● TASK INSTRUCTIONS
Can you carry on the commentary about Britain's snap election, starting right after its last sentence?

● DOCUMENT SECTION
-- Opening Marker --

Snap election Britain

The UK will learn its political fate on Friday 13 December. MPs have voted in a one-line Bill to have an election on Thursday 12 November, in the middle of winter.  BoJo’s got his way if not quite the way he wanted. All bets are off.

I well remember when Helen Clark told Mike Williams and I that she was going to call an election in New Zealand’s winter of 2002, when we were way ahead in the polls. In the end we just scraped in, even though National had its worst result in years.

We are still in London; the winds are growing chill and the nights are rapidly drawing in. Turnout will be an issue.

Also at issue will be the fact that this will not be a two-horse race. Brexit splits Conservatives and the Brexit party on the right, and Labour, Lib Dems, Scottish party on the left(ish) spectrum. The Conservatives know austerity is still an issue, which explains the multitude of pictures of Boris in hospitals and schools with his sleeves rolled up. It is not certain that he will be seen as the answer.

-- Closing Marker --

● DATA SHOWN
-- Opening Marker --

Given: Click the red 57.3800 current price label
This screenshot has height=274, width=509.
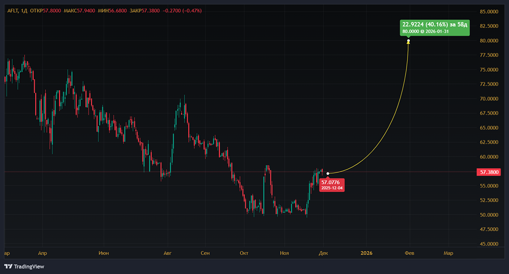Looking at the screenshot, I should (490, 172).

-- Closing Marker --

● OUTPUT
The standard polls are not reliable for this election in my view. Pollster guru Professor John Curtice makes the following point:

“… this is an asymmetric election. It’s an election that Boris Johnson has to win. If he does not get a majority or something very close to it, he will not be able to stay in government because the Conservatives do not have any friends elsewhere.

“The Labour Party, by contrast, at least has the possibility of doing a deal with the SNP, a deal with the Liberal Democrats, getting support of the Greens and maybe even the DUP not standing in their way.

“Bear in mind, this is not an election that Labour have to win to stop Brexit, but it is an election that they and the other opposition parties simply need to deny the Conservatives a majority.